What is required
Copy out the lines of the listing from the one containing "Given: Enable allowing" through the one containing "Looking at the screenshot, I should pos(1566,604).", inclusive, reproducing them character for character.
# Data for the task start
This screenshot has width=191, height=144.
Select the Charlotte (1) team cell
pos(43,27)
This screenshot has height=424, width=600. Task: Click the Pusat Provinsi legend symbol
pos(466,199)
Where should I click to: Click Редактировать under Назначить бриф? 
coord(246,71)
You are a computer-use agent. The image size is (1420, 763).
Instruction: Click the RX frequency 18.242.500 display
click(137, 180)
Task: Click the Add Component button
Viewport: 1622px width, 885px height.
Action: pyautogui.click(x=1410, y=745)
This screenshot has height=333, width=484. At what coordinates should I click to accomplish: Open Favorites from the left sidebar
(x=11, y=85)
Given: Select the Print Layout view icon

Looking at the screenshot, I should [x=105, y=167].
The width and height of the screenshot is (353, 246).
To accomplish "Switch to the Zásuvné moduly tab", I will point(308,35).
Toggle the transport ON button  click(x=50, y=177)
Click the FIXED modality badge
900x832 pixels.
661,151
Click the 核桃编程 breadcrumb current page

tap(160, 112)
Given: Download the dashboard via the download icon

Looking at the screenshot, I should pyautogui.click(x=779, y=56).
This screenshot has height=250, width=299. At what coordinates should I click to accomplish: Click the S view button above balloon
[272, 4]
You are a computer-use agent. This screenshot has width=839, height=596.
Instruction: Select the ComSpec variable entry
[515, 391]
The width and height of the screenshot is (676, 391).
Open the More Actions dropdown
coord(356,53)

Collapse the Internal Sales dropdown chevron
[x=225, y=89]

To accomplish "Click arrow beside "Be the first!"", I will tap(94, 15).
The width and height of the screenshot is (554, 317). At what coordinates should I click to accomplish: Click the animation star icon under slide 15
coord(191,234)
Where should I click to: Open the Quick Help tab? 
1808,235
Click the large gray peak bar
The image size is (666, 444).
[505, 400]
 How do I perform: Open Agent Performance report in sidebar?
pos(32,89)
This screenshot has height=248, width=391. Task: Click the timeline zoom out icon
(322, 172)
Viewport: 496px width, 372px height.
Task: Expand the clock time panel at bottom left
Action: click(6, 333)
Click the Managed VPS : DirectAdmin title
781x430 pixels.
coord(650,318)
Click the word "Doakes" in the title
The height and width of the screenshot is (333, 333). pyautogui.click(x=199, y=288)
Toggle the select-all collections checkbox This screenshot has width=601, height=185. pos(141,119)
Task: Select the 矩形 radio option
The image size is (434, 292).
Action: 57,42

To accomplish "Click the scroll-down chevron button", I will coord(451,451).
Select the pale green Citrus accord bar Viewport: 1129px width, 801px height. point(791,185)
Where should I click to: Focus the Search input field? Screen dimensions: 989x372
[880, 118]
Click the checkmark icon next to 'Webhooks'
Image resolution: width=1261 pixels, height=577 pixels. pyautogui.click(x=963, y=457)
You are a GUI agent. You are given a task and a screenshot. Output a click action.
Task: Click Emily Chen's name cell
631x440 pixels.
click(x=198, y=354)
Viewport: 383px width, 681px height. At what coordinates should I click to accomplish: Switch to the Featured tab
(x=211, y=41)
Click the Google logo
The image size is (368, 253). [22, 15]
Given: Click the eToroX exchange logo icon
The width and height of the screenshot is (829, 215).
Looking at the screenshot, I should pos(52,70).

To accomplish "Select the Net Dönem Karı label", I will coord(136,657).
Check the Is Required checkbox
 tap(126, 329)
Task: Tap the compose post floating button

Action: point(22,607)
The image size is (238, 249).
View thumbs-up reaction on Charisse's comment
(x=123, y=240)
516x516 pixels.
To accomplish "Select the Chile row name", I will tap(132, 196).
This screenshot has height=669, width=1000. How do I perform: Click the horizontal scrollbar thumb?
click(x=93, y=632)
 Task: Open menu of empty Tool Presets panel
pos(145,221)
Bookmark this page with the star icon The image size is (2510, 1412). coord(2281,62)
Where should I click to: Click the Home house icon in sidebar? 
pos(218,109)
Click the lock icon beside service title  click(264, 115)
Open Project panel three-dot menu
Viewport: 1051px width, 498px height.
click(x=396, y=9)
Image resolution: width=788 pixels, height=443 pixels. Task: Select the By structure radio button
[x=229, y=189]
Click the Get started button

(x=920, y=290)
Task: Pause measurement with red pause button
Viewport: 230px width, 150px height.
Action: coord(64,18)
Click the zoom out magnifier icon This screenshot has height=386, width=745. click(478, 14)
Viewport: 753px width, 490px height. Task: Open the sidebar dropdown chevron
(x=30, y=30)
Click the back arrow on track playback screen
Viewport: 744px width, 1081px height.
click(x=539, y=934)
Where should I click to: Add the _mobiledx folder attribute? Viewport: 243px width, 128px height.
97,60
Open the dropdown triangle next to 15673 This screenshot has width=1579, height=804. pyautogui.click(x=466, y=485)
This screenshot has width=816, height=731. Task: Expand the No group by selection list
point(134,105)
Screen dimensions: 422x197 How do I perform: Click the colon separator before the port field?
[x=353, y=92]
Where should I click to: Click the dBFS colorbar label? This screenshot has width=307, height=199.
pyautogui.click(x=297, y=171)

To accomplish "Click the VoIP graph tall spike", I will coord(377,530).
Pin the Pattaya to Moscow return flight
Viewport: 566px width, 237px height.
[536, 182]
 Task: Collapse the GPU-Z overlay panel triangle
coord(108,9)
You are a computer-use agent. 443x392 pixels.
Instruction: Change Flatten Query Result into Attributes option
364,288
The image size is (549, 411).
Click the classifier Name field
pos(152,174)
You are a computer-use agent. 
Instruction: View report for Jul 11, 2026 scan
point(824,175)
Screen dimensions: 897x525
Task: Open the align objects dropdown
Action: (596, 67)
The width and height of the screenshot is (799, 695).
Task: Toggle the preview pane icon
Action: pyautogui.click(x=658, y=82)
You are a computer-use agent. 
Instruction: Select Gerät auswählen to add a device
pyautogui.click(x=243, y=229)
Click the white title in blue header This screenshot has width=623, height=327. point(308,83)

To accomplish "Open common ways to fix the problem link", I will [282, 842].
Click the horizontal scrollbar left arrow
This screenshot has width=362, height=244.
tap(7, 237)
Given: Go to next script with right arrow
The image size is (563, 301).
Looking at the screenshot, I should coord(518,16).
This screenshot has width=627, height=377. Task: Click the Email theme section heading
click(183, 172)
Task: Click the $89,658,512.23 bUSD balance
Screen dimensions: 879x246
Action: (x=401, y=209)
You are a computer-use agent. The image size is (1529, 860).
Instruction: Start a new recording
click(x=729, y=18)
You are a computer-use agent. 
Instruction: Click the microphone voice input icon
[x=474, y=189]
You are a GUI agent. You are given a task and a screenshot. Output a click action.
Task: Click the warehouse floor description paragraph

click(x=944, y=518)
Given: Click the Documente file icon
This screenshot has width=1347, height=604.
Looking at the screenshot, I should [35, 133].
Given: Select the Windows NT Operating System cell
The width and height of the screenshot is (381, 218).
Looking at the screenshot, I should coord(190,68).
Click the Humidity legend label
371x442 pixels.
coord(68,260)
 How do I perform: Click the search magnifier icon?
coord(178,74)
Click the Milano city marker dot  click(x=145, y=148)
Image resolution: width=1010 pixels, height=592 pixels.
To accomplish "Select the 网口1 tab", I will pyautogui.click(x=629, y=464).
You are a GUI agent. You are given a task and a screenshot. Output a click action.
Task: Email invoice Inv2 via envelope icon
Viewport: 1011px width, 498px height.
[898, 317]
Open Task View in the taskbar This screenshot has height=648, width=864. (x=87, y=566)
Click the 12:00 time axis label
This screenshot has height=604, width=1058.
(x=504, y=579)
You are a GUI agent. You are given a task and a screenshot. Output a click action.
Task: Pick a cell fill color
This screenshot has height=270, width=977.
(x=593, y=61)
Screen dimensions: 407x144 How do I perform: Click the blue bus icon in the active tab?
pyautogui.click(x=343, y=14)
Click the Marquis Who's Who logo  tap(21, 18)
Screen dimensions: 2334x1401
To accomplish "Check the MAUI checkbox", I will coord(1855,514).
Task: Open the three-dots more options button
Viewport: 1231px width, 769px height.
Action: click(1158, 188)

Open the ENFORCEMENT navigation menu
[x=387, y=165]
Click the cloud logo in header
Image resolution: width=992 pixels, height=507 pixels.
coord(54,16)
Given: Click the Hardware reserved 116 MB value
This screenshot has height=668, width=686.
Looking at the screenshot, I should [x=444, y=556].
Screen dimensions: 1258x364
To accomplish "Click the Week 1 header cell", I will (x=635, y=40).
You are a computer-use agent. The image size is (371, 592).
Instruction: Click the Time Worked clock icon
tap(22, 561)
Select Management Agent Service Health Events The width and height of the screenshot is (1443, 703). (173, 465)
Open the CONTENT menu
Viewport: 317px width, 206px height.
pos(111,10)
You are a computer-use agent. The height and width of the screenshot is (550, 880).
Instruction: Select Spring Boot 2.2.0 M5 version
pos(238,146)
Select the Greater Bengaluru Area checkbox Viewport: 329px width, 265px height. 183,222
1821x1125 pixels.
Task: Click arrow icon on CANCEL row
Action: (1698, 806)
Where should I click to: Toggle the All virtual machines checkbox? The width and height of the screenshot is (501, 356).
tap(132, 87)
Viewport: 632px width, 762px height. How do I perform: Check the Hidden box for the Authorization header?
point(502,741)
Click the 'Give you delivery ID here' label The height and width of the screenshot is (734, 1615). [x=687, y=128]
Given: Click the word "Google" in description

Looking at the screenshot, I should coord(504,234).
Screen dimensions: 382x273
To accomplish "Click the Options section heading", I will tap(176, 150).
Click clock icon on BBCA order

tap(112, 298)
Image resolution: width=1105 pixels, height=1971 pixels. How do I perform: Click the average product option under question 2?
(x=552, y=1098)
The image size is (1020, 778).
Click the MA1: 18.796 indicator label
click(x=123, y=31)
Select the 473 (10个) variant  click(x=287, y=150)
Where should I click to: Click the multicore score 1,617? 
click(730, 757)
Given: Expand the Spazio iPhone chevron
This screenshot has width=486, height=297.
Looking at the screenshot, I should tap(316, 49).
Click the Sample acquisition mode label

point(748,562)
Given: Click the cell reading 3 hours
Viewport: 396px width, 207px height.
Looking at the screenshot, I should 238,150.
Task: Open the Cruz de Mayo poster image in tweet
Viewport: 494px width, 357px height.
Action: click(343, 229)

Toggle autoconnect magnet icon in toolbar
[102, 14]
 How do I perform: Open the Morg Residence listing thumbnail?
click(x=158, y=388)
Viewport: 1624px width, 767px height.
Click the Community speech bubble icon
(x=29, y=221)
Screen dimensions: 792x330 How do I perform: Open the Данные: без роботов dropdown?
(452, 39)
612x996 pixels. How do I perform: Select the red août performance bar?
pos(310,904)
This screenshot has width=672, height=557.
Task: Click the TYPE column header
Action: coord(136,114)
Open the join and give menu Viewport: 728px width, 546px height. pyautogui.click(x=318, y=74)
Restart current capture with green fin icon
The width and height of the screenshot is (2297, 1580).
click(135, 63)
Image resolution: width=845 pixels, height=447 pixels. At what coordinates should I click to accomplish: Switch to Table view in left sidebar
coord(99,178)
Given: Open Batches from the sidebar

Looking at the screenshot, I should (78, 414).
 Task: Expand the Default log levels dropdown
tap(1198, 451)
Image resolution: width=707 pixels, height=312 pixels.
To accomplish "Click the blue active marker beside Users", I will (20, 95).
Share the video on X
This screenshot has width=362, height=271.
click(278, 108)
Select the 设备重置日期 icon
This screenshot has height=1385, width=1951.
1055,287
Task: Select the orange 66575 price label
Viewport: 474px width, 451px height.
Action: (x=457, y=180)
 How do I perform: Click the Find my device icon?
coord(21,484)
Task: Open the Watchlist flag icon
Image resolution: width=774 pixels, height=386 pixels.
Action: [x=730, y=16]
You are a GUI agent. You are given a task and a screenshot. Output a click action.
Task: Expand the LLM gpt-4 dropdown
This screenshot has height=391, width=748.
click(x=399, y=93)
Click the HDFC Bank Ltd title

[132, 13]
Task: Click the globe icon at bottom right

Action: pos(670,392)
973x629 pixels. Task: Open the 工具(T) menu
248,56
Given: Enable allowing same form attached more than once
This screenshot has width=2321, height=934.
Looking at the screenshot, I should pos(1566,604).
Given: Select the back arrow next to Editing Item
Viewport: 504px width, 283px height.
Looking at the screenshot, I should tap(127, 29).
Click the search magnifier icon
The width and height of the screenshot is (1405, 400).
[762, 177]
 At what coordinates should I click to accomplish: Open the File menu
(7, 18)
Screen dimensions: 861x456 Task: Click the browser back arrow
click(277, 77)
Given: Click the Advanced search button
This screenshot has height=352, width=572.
# Data for the task end
The response
Given: Enable allowing same form attached more than once
This screenshot has width=2321, height=934.
Looking at the screenshot, I should pos(1566,604).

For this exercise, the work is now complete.